On 07/14/2016 08:28 AM, Joonsoo Kim wrote:
On Fri, Jul 08, 2016 at 11:05:32AM +0100, Mel Gorman wrote:
On Fri, Jul 08, 2016 at 11:28:52AM +0900, Joonsoo Kim wrote:
On Thu, Jul 07, 2016 at 10:48:08AM +0100, Mel Gorman wrote:
On Thu, Jul 07, 2016 at 10:12:12AM +0900, Joonsoo Kim wrote:
@@ -1402,6 +1406,11 @@ static unsigned long isolate_lru_pages(unsigned long nr_to_scan,
VM_BUG_ON_PAGE(!PageLRU(page), page);
+ if (page_zonenum(page) > sc->reclaim_idx) {
+ list_move(&page->lru, &pages_skipped);
+ continue;
+ }
+
I think that we don't need to skip LRU pages in active list. What we'd
like to do is just skipping actual reclaim since it doesn't make
freepage that we need. It's unrelated to skip the page in active list.
Why?
The active aging is sometimes about simply aging the LRU list. Aging the
active list based on the timing of when a zone-constrained allocation arrives
potentially introduces the same zone-balancing problems we currently have
and applying them to node-lru.
Could you explain more? I don't understand why aging the active list
based on the timing of when a zone-constrained allocation arrives
introduces the zone-balancing problem again.
I mispoke. Avoid rotation of the active list based on the timing of a
zone-constrained allocation is what I think potentially introduces problems.

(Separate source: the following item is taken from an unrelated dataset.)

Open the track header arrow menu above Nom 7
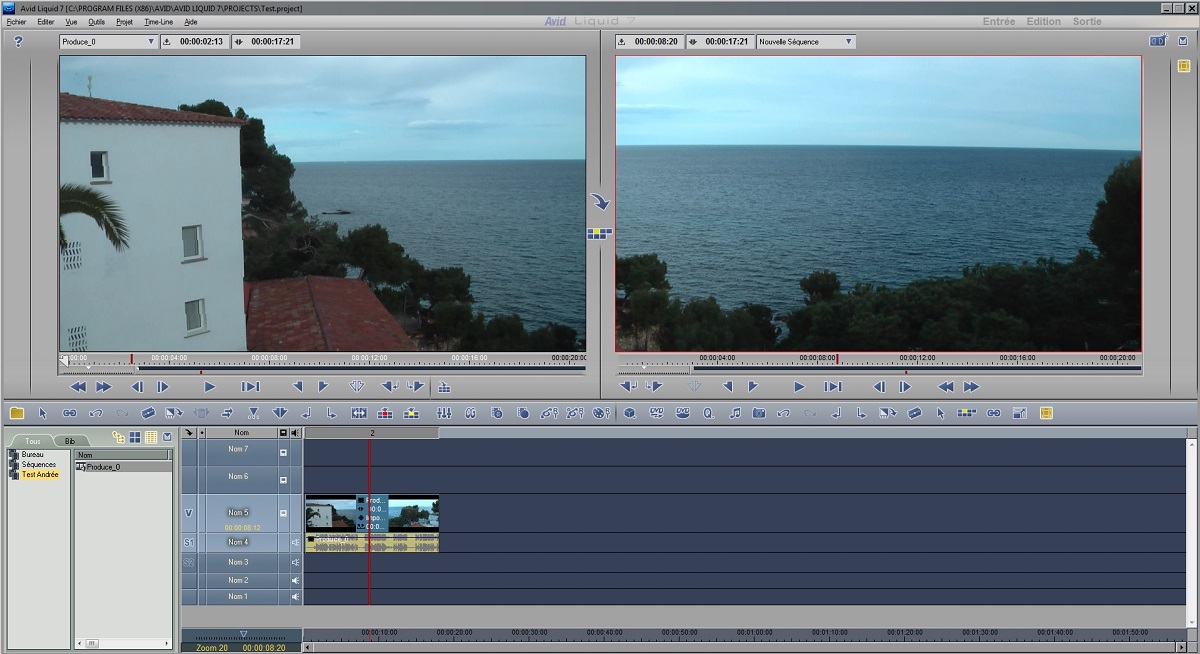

If there are zone-constrained allocations aging the active list then I worry
that pages would be artificially preserved on the active list. No matter
what we do, there is distortion of the aging for zone-constrained allocation
because right now, it may deactivate high zone pages sooner than expected.
I think that if above logic is applied to both the active/inactive
list, it could cause zone-balancing problem. LRU pages on lower zone
can be resident on memory with more chance.
If anything, with node-based LRU, it's high zone pages that can be resident
on memory for longer but only if there are zone-constrained allocations.
If we always reclaim based on age regardless of allocation requirements
then there is a risk that high zones are reclaimed far earlier than expected.
Basically, whether we skip pages in the active list or not there are
distortions with page aging and the impact is workload dependent. Right now,
I see no clear advantage to special casing active aging.
If we suspect this is a problem in the future, it would be a simple matter
of adding an additional bool parameter to isolate_lru_pages.
Okay. I agree that it would be a simple matter.
And, I have a concern that if inactive LRU is full with higher zone's
LRU pages, reclaim with low reclaim_idx could be stuck.
That is an outside possibility but unlikely given that it would require
that all outstanding allocation requests are zone-contrained. If it happens
I'm not sure that it is outside possibility. It can also happens if there
is zone-contrained allocation requestor and parallel memory hogger. In
this case, memory would be reclaimed by memory hogger but memory hogger would
consume them again so inactive LRU is continually full with higher
zone's LRU pages and zone-contrained allocation requestor cannot
progress.
The same memory hogger will also be reclaiming the highmem pages and
reallocating highmem pages.
It would be preferred to have an actual test case for this so the
altered ratio can be tested instead of introducing code that may be
useless or dead.
Yes, actual test case would be preferred. I will try to implement
an artificial test case by myself but I'm not sure when I can do it.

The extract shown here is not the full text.